A few months ago my publisher sent me an email that said something like, “Just wanted to forward this in case you missed it, I think you'd be great.” Attached to her message was an email from The National Needlearts Association inviting teachers to apply to teach at their national conference in San Diego.
I immediately thought: that's not really what I do. This isn't for me.
But I left the email in my inbox (which is uncommon – I ruthlessly delete or file or boomerang) because the idea of it appealed to me. Half my family lives in Oceanside and I visit them every year or two anyhow…wouldn't it be nice to get paid to do that?
The email sat there, waiting, until I opened it again to see if it had expired, if it was already too late to apply (I assumed and kinda hoped it was). No, I still had a week left. So even though this still seemed like absolutely the kind of thing I wouldn't do, I put it on my calendar, to remind me when applications closed, and I boomeranged the message to come back on that day.
On the very last day, both my calendar and inbox both reminded me to apply. And I thought: What's the harm? I'd already developed classes that could serve the needs of TNNA attendees (shops, designers, dyers), so I had material ready. In fact, at the last TNNA conference, several Starship Captains attended…and if I was already helping them online, why not help them live?
So I applied. And...I got accepted!
And I worked super hard rewriting the classes (and workbooks) for this particular audience.
Things went all wrong (flight delays meant I didn't land in time to print workbooks so I had sprint across town at 11pm to print + collate…) and yet, it was great.

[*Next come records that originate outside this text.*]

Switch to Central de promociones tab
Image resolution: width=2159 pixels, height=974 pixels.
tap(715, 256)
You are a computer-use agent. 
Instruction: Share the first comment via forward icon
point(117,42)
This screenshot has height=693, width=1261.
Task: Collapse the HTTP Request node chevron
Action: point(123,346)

I met smart, generous, interesting shop owners and clever, ambitious, talented designers. I got to hug two Starship Captains in person. I got recognized in an elevator, which made me feel like a rock star (it was Corrina and we had a great time hanging out…because I'm not actually a rock star.)
And it was awesome.
This morning, while I was in Introvert Recovery, I was thinking that I almost didn't do this. All because I had an image of what I do and what I'm building with my work and I wasn't open to something new.
This is something we all struggle with – so many people (perhaps well-meaning family members?) give us suggestions for what we should do with our business, that we get into a default mode of No-Saying.

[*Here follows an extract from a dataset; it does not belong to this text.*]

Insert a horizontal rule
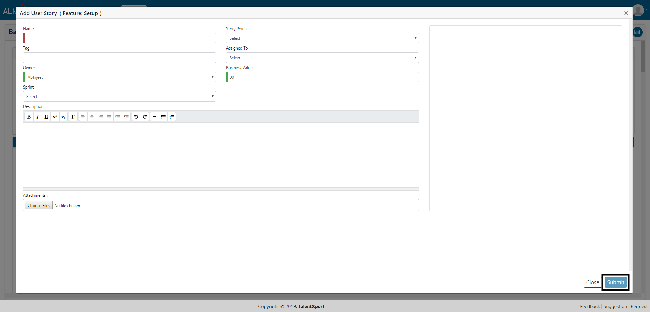Screen dimensions: 650x312 tap(154, 117)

“No, that's not really what I do.”
“No, I'm too busy with other projects.”
“No, I'm not that kind of X (teacher, writer, artist, maker)”

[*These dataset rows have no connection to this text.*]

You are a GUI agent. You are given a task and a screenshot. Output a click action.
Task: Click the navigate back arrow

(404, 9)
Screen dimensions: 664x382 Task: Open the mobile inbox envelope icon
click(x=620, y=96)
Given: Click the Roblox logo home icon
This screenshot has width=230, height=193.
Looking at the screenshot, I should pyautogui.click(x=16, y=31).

And that's smart. You don't want to do everything. Everything isn't for you. No one knows your work better than you do.
But what if you changed your default position from No to Open?
You might still say no, but you'll first take a moment to consider it. You'll be open to possibility. Open to opportunity. Open to connecting to disparate ideas into something new.
This is different from saying an indiscriminate YES to everything, because it comes from a different place. Instead of feeling desperate and needy (for approval, for validation, for acknowledgement), you're coming from a place of willingness and curiosity. What if you DID say yes? What if you took a moment to explore the idea and see if it might work?
This is exactly what I'll be asking myself this year, as I explore my new word of the year: Open.
It's about opening to opportunity, opening to ideas, opening to flow.
Being open in expression, in enthusiasm, in my own power.